This is where newspapers like the Financial Times can help. It has charted finance and business news around the world since its launch in 1888. Being a daily newspaper, it also provides context, such as who were the prime ministers and presidents at the time, as well as any conflicts, business scandals and political uncertainties.

Like most large newspapers, the Financial Times has had an online presence for several years. However, newspaper websites are not primarily intended as research tools. They only cover recent years and the information is not tagged and organised for systematic searching. They are also presented as a series of HTML pages so do not provide the context of the original newspapers.

The launch of Cengage’s new Financial Times archive goes back to the newspaper’s birth and contains almost 800,000 fully-searchable pages. This includes every article, advertisement and market listing, in the context of the full page and issue on the day they were published. Each item has been categorised by subject or topic and the resource also includes commissioned essays by historians. At the moment the archive goes up to 2006 but each year another year will be added to the archive.

‘This is a superb time to launch an archive that supports finance and business research,’ commented Cayley, ‘and the technology is finally good enough that we can actually do the Financial Times justice.’

Cengage has been putting back issues of the Financial Times onto microfilm for about 20 years.
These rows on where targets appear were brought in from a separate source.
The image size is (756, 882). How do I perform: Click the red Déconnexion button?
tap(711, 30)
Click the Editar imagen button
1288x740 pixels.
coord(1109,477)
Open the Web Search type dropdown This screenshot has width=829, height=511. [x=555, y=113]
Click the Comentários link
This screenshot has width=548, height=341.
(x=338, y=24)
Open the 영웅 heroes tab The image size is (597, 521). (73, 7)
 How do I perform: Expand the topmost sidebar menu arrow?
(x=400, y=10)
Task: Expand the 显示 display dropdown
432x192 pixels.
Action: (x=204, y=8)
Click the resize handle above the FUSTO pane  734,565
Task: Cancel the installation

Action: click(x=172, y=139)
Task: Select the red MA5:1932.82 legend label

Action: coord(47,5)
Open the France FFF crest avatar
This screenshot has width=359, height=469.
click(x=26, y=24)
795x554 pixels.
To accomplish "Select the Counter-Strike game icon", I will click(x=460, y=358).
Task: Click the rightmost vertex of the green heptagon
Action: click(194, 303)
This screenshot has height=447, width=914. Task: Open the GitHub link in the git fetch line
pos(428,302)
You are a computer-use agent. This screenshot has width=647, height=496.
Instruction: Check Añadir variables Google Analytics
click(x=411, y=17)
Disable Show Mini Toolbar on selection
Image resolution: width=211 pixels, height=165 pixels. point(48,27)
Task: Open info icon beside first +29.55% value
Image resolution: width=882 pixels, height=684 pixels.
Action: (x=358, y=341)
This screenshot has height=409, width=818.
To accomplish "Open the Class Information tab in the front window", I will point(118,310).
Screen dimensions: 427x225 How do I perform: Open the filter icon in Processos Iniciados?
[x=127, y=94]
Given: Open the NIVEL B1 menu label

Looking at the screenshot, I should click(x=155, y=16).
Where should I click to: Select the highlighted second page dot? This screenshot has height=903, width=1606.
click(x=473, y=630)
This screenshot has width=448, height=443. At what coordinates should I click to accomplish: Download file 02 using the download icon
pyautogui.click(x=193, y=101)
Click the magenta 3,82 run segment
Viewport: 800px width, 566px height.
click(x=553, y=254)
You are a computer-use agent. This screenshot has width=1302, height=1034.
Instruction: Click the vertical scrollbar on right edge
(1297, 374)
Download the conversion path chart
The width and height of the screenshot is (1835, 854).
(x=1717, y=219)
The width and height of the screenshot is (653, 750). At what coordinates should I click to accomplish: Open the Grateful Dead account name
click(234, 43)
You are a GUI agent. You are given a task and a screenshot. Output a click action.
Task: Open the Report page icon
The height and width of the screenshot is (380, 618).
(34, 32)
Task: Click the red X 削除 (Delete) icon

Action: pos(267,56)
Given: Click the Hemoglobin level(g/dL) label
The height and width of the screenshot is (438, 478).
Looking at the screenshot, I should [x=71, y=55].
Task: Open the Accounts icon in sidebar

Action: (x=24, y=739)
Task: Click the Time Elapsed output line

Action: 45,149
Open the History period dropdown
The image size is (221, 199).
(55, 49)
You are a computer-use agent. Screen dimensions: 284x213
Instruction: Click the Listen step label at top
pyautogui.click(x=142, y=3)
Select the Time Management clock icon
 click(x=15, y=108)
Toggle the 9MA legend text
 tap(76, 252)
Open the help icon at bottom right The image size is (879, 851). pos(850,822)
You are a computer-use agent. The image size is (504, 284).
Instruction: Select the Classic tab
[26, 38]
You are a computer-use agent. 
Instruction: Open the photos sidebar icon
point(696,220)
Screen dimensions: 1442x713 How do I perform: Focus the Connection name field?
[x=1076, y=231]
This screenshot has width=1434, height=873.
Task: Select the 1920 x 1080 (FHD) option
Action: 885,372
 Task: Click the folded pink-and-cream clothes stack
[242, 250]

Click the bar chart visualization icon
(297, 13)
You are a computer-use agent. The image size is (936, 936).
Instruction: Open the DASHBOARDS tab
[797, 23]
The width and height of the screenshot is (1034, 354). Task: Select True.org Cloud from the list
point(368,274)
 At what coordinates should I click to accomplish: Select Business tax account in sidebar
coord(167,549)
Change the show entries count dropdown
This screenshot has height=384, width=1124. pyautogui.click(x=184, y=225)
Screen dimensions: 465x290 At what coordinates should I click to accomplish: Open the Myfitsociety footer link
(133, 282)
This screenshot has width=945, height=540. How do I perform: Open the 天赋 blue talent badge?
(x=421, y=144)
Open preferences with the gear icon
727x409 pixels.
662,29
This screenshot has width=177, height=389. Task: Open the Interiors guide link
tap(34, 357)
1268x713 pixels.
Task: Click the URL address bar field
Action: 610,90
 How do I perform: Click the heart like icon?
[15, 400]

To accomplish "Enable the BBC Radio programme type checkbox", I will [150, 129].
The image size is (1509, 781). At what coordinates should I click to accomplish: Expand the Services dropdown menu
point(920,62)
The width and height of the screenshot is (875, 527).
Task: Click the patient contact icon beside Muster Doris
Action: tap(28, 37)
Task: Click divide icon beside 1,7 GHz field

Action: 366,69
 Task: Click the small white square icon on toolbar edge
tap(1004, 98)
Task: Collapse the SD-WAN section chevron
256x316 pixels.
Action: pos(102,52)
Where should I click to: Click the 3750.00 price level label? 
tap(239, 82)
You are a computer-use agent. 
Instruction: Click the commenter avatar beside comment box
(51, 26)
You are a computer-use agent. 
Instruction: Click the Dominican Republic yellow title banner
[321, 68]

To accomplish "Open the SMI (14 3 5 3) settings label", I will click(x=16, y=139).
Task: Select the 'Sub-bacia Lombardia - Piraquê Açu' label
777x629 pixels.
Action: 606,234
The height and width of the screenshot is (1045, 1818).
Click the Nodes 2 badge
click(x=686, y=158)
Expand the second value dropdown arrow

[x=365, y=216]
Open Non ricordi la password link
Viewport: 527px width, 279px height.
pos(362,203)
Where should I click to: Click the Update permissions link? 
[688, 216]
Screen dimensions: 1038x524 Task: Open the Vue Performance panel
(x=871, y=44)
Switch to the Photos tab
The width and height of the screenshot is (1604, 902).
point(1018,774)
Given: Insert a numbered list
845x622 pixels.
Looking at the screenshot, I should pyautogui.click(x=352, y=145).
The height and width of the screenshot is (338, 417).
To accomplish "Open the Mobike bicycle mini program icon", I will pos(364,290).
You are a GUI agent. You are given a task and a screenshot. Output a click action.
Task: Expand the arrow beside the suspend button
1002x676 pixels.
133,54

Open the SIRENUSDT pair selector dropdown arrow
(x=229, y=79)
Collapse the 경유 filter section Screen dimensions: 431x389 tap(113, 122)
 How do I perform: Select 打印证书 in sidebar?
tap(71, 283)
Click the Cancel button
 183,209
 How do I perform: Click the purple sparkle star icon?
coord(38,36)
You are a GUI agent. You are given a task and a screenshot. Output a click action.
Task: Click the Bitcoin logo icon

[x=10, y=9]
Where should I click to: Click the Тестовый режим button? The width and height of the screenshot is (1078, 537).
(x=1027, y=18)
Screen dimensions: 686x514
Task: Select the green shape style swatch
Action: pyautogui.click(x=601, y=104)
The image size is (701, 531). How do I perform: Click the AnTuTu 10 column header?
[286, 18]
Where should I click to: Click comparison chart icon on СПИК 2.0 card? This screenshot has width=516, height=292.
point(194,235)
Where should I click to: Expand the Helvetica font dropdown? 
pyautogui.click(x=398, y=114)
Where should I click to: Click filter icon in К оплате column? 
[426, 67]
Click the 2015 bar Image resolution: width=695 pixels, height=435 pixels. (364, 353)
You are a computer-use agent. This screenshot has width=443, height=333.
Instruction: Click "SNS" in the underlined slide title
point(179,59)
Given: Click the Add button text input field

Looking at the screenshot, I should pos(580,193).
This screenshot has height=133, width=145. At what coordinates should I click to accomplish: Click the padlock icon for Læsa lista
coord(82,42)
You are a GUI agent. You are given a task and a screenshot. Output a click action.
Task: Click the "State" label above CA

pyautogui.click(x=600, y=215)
This meant that all the digitisation could be carried out from microfilms.

Cengage carries out the digitisation in its UK offices but optical character recognition and other processing is done by HTC Global Services, Cengage’s partner in India.

Cengage already offers digital archives of The Times and the weekly magazine The Economist, as well as various projects with the British Library and its State Papers Online programme. The plan – hopefully over the next year – is to put all its newspaper archives onto the same platform (The Times and The Economist are currently on a legacy platform). This will pave the way for tools that link the products together, enabling cross-searching by subject or event, for example.

The world’s first illustrated weekly newspaper The Illustrated London News (ILN) will also join this platform as the next newspaper archive to be launched. Digitisation of this was carried out at the same time as that of the Financial Times but the challenges were different. There are no microfilms of the ILN so digitisation is being done from the original print copies. One of the biggest challenges with this was tracking down complete issues. ILN included several supplements, which were often missing. Most of the back issues are from the Mary Evans Picture Library, South London with gaps filled from the collections of the National Library of Scotland.

The valuable nature of the originals raised another digitisation challenge. Unmarked vans delivered them in small batches to Cengage’s UK offices. Cengage has assembled cameras from the Swedish firm Hasselblad and can capture up to 1,500 digital images per day. Acquiring good scans from print newspapers does not only require expensive equipment. According to Cayley, a flat page is important for obtaining a good scan – and he says that they haven’t found any tool better for this than a household iron.

ILN will not be the last such project. ‘There is an insatiable appetite for newspaper archives. They are a fantastic resource for both teaching and research,’ Cayley said.